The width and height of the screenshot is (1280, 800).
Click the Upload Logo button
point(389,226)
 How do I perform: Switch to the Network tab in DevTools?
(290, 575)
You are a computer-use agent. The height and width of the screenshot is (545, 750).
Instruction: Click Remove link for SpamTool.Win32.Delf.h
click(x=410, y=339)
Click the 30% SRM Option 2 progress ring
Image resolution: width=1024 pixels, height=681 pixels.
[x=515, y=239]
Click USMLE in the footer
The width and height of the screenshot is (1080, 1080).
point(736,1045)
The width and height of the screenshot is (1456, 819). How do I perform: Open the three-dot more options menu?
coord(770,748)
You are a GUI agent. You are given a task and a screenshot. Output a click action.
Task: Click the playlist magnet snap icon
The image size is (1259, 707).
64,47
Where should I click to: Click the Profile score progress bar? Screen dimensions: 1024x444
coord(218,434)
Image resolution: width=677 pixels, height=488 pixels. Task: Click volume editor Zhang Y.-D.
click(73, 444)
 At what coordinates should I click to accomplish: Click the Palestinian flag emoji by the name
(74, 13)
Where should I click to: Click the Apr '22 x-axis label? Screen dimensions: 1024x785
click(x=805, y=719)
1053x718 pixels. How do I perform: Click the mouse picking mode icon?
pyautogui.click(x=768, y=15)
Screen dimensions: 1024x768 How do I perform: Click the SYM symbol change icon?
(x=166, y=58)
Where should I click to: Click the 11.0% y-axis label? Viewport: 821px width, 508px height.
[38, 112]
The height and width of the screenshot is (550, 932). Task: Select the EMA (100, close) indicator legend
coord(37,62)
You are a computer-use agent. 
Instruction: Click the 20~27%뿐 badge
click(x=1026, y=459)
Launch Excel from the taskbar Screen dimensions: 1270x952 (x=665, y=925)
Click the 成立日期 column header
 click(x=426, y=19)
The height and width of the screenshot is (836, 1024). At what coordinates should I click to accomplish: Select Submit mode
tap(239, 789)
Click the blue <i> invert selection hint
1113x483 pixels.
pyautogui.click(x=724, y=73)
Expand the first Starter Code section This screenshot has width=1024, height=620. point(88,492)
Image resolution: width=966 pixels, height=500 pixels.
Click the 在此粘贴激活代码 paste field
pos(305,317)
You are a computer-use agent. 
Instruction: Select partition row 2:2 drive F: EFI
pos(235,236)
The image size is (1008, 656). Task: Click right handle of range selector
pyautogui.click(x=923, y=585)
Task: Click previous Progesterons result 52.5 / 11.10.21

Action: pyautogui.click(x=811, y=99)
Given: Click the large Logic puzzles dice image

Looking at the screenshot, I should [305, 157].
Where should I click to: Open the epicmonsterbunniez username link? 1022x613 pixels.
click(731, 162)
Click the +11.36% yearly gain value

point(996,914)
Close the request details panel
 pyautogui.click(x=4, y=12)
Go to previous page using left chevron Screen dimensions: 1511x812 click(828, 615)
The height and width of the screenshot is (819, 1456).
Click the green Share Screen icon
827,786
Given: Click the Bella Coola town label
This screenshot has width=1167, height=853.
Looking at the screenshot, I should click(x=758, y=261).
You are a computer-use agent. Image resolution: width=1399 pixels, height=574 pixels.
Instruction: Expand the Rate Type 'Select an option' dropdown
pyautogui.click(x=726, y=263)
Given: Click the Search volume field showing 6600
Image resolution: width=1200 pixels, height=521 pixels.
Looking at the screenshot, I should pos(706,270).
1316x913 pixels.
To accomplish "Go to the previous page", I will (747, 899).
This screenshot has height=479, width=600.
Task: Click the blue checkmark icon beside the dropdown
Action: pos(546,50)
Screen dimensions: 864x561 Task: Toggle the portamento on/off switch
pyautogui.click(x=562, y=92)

########################################

#### [Exercise]
All records are to be restated exactly, from the first line to the last line.

#### [Answer to this task]
The width and height of the screenshot is (1280, 800).
Click the Upload Logo button
point(389,226)
 How do I perform: Switch to the Network tab in DevTools?
(290, 575)
You are a computer-use agent. The height and width of the screenshot is (545, 750).
Instruction: Click Remove link for SpamTool.Win32.Delf.h
click(x=410, y=339)
Click the 30% SRM Option 2 progress ring
Image resolution: width=1024 pixels, height=681 pixels.
[x=515, y=239]
Click USMLE in the footer
The width and height of the screenshot is (1080, 1080).
point(736,1045)
The width and height of the screenshot is (1456, 819). How do I perform: Open the three-dot more options menu?
coord(770,748)
You are a GUI agent. You are given a task and a screenshot. Output a click action.
Task: Click the playlist magnet snap icon
The image size is (1259, 707).
64,47
Where should I click to: Click the Profile score progress bar? Screen dimensions: 1024x444
coord(218,434)
Image resolution: width=677 pixels, height=488 pixels. Task: Click volume editor Zhang Y.-D.
click(73, 444)
 At what coordinates should I click to accomplish: Click the Palestinian flag emoji by the name
(74, 13)
Where should I click to: Click the Apr '22 x-axis label? Screen dimensions: 1024x785
click(x=805, y=719)
1053x718 pixels. How do I perform: Click the mouse picking mode icon?
pyautogui.click(x=768, y=15)
Screen dimensions: 1024x768 How do I perform: Click the SYM symbol change icon?
(x=166, y=58)
Where should I click to: Click the 11.0% y-axis label? Viewport: 821px width, 508px height.
[38, 112]
The height and width of the screenshot is (550, 932). Task: Select the EMA (100, close) indicator legend
coord(37,62)
You are a computer-use agent. 
Instruction: Click the 20~27%뿐 badge
click(x=1026, y=459)
Launch Excel from the taskbar Screen dimensions: 1270x952 (x=665, y=925)
Click the 成立日期 column header
 click(x=426, y=19)
The height and width of the screenshot is (836, 1024). At what coordinates should I click to accomplish: Select Submit mode
tap(239, 789)
Click the blue <i> invert selection hint
1113x483 pixels.
pyautogui.click(x=724, y=73)
Expand the first Starter Code section This screenshot has width=1024, height=620. point(88,492)
Image resolution: width=966 pixels, height=500 pixels.
Click the 在此粘贴激活代码 paste field
pos(305,317)
You are a computer-use agent. 
Instruction: Select partition row 2:2 drive F: EFI
pos(235,236)
The image size is (1008, 656). Task: Click right handle of range selector
pyautogui.click(x=923, y=585)
Task: Click previous Progesterons result 52.5 / 11.10.21

Action: pyautogui.click(x=811, y=99)
Given: Click the large Logic puzzles dice image

Looking at the screenshot, I should [305, 157].
Where should I click to: Open the epicmonsterbunniez username link? 1022x613 pixels.
click(731, 162)
Click the +11.36% yearly gain value

point(996,914)
Close the request details panel
 pyautogui.click(x=4, y=12)
Go to previous page using left chevron Screen dimensions: 1511x812 click(828, 615)
The height and width of the screenshot is (819, 1456).
Click the green Share Screen icon
827,786
Given: Click the Bella Coola town label
This screenshot has width=1167, height=853.
Looking at the screenshot, I should click(x=758, y=261).
You are a computer-use agent. Image resolution: width=1399 pixels, height=574 pixels.
Instruction: Expand the Rate Type 'Select an option' dropdown
pyautogui.click(x=726, y=263)
Given: Click the Search volume field showing 6600
Image resolution: width=1200 pixels, height=521 pixels.
Looking at the screenshot, I should pos(706,270).
1316x913 pixels.
To accomplish "Go to the previous page", I will (747, 899).
This screenshot has height=479, width=600.
Task: Click the blue checkmark icon beside the dropdown
Action: pos(546,50)
Screen dimensions: 864x561 Task: Toggle the portamento on/off switch
pyautogui.click(x=562, y=92)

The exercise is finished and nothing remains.